Publié le 19 janvier 2014 par Pantalaskas @chapeau_noir

L'ouvrage "Les galeries d'art contemporain à Paris", évoqué dans les articles précédents,  cadre les années 1944-1970. Cette étude montre comment l'engagement de certaines galeries  pour l'art de leur temps a contribué à leur pérennité.

"Les années de combat"

arnaud
On pourrait citer encore comme exemple emblématique  l'aventure exceptionnelle de la galerie Arnaud, autour de Jean-Robert Arnaud et John Franklin Koenig dans les années cinquante. De cet impressionnant état des lieux concernant les galeries d'art contemporain parisiennes, il est tentant de projeter les enseignements sur les périodes suivantes. Dans les années soixante dix et quatre-vingt, le paysage artistique montre encore l'existence de mouvements  avec la naissance de groupes d'artistes, formellement organisés ou prenant l'aspect parfois de mouvances aux contours plus flous. Après le Nouveau réalisme, la Figuration Narrative des années soixante, viendront BMPT, Supports-Surfaces par exemple. La Figuration libre prend forme à l'initiative d'un critique.
Qu'en est-il aujourd'hui ?  Une différence majeure saute aux yeux : la disparition des groupes tels qu'ils se manifestaient dans les décennies précédentes. Certes les mouvement historiques sont eux toujours représentés par des galeries s'étant engagées à leurs côtés. Les nouvelles générations d'artistes vivent leur création de façon individuelle.  Tout se passe, me semble-t-il, comme si dans un univers désormais mondialisé de l'art, on assistait, au plan national, à une atomisation du paysage artistique. En France, cette différence avec la situation de la seconde moitié du vingtième siècle est flagrante.

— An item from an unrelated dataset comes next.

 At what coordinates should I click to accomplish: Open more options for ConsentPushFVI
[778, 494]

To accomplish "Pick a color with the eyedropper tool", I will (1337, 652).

Pour une "exposition Manifeste"

On peut s'interroger sur cette individualisation  renforcée de la pratique artistique. Dans le passé, parfois le regroupement trouvait son origine dans la synthèse faite par un critique (Tapié pour l'art informel, Seuphor pour l'art géométrique, Restany pour le Nouveau réalisme, Gassiot-Talabot pour la Figuration narrative...). Parfois ce sont les artistes eux-mêmes qui pour défendre une communauté de vue sur l'art  décidaient de se regrouper (Support-Surfaces), accompagnés à l'occasion par un critique ou théoricien (Marcelin Pleynet) où rassemblaient leurs énergies pour des motifs directement politiques et militants (Jeune Peinture).
Pour les jeunes générations d'artistes on peut s'interroger sur les conséquences de cette dissolution du tissu artistique, sur l'absence d'identification collective du corps artistique. Les galeries d'art contemporain peuvent contribuer à  affirmer la véritable personnalité des nouvelles formes de l'art pour peu qu'elles s'engagent elles-mêmes dans des "Expositions Manifeste", associant leur propre devenir à l'émergence de ce qui peut être révélé comme tendances, mouvements et non plus seulement faire leur "marché" dans les productions personnelles isolées.

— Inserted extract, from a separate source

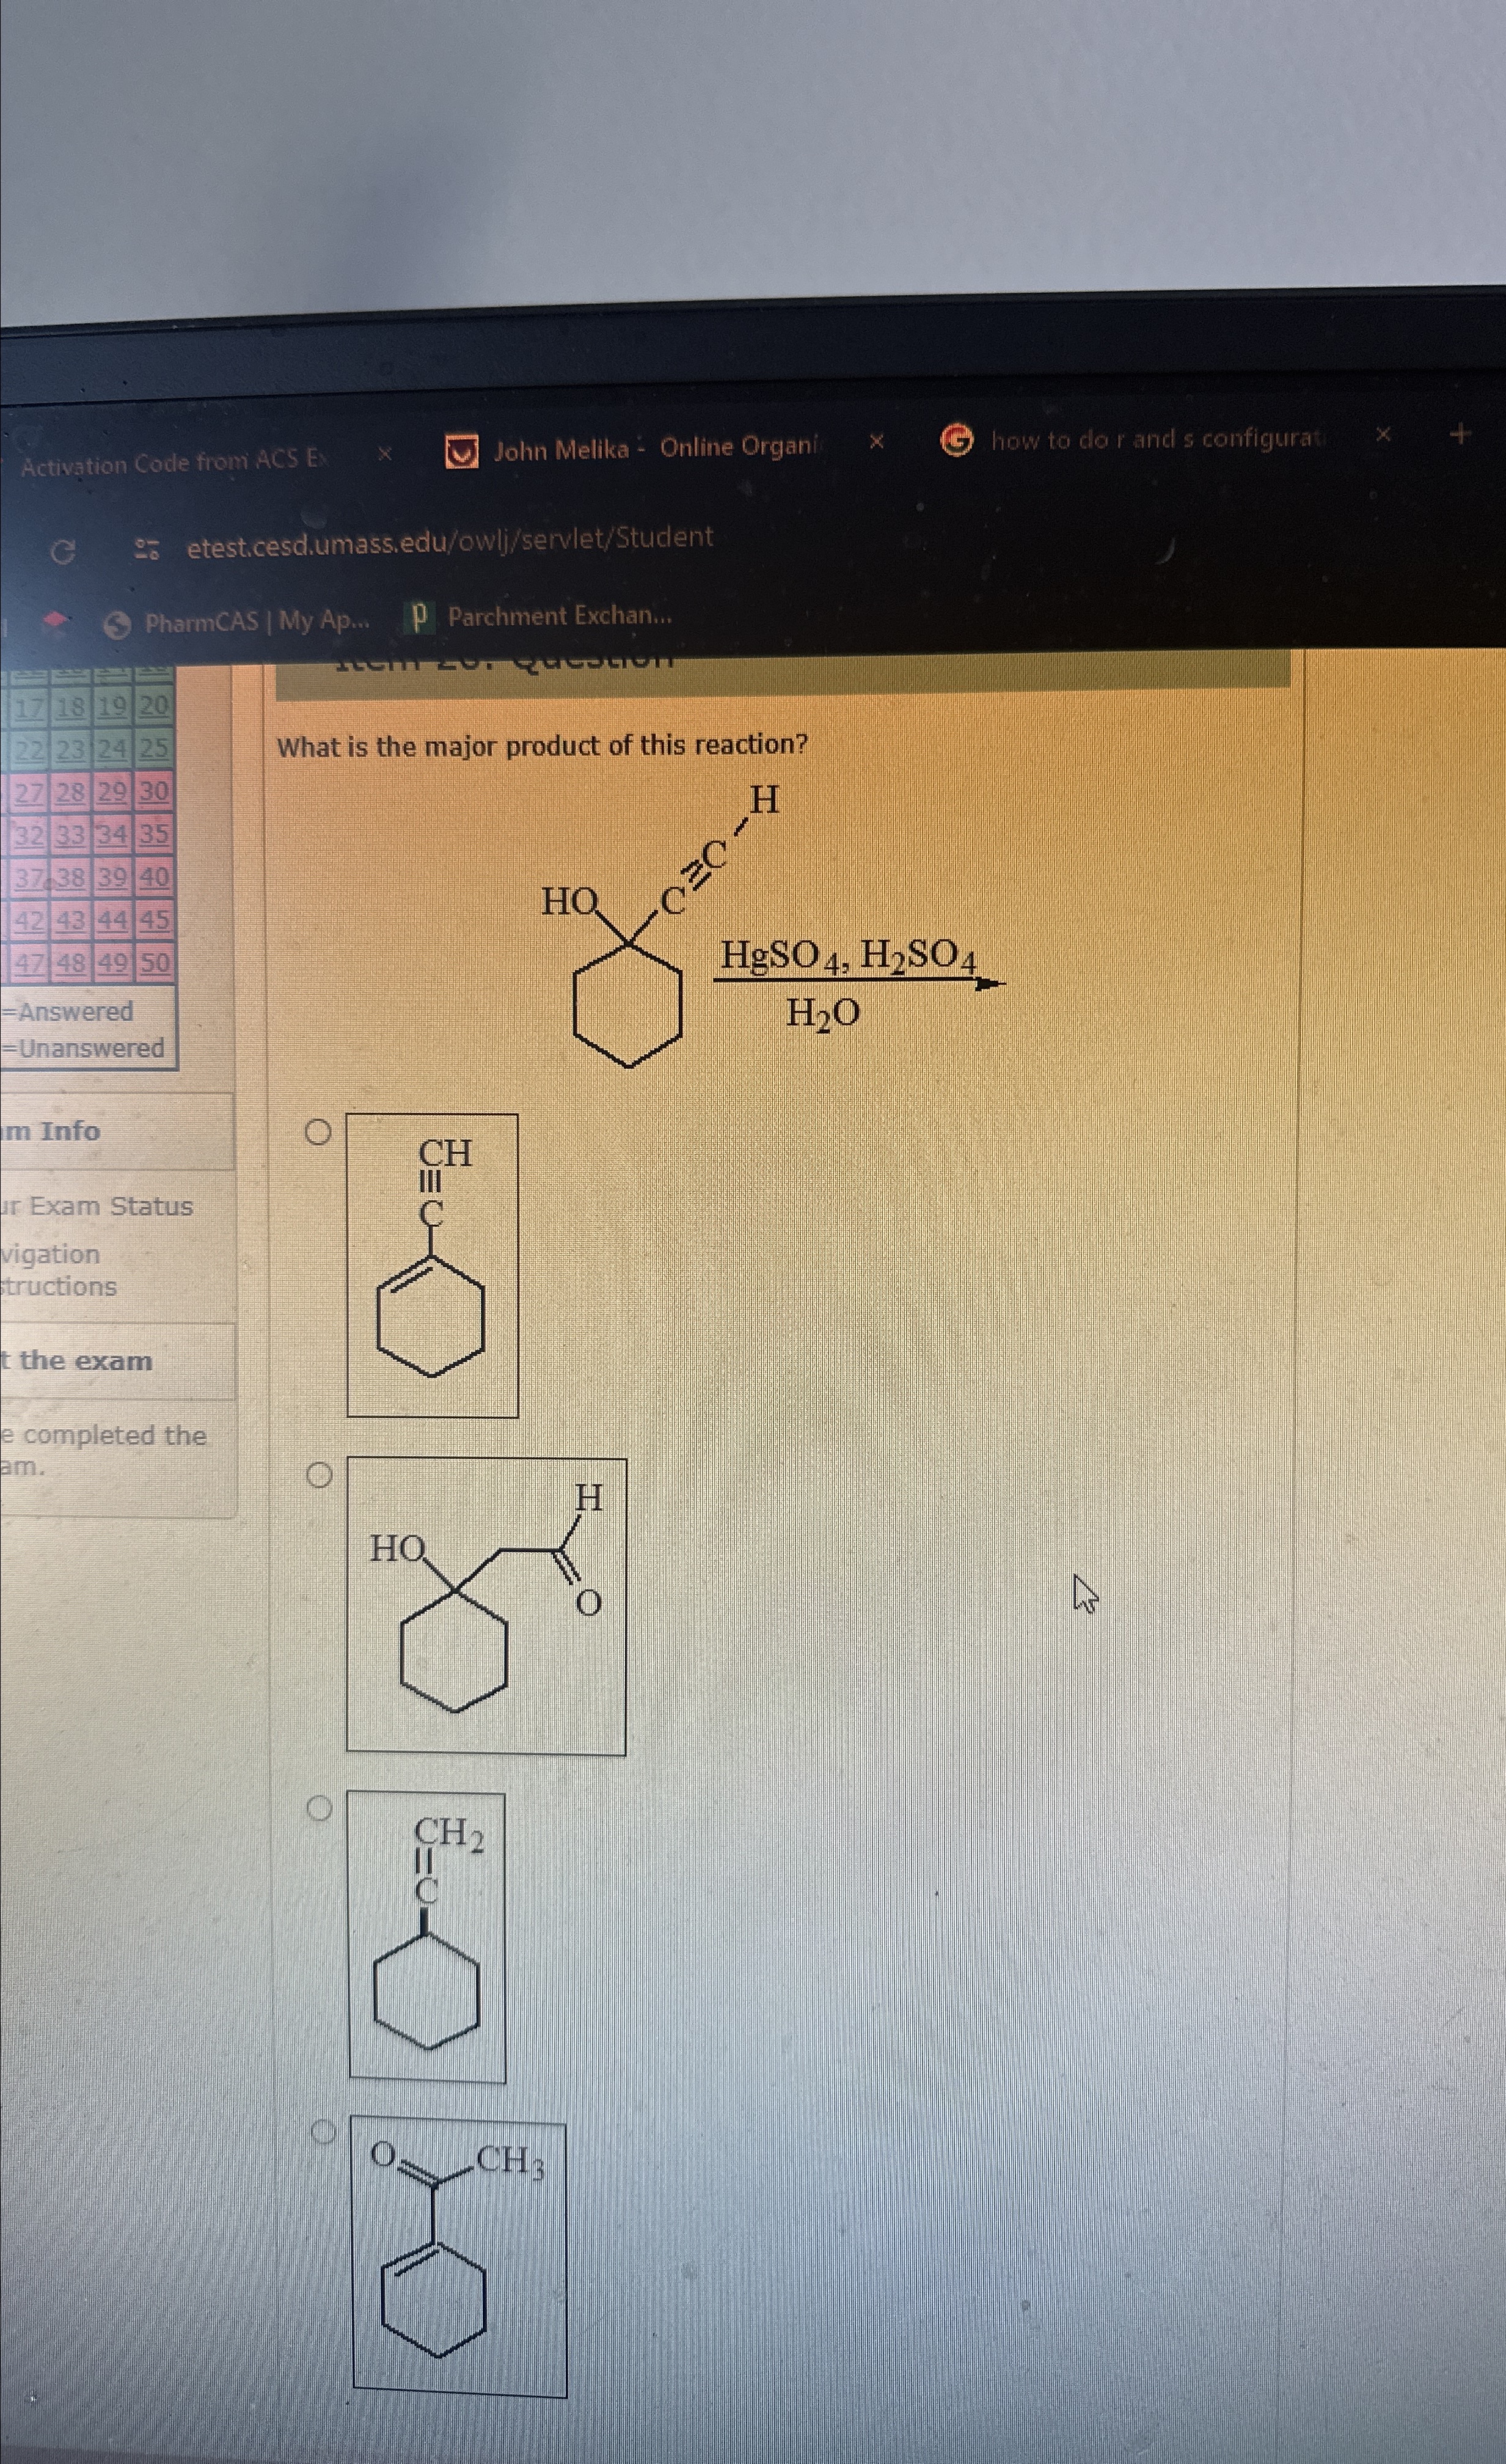The image size is (1506, 2464).
Task: Open a new browser tab with plus
Action: point(1460,434)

Une galerie, pour quoi faire ? (3)

Exposition "Finir en beauté" 1981

Quand Michel Tapié présentait "Véhémences confrontées" à la galerie Nina Dausset en 1951, quand Bernard Lamarche-Vadel proposait "Finir en beauté" en 1981 dans son loft parisien pour révéler la génération que Ben appellera La Figuration libre, cette vocation porte-étendard des galeries se vérifiait. On peut observer, sur ce dernier exemple, qu'il fallait parfois trouver des lieux hors galeries pour assumer ces prises de position.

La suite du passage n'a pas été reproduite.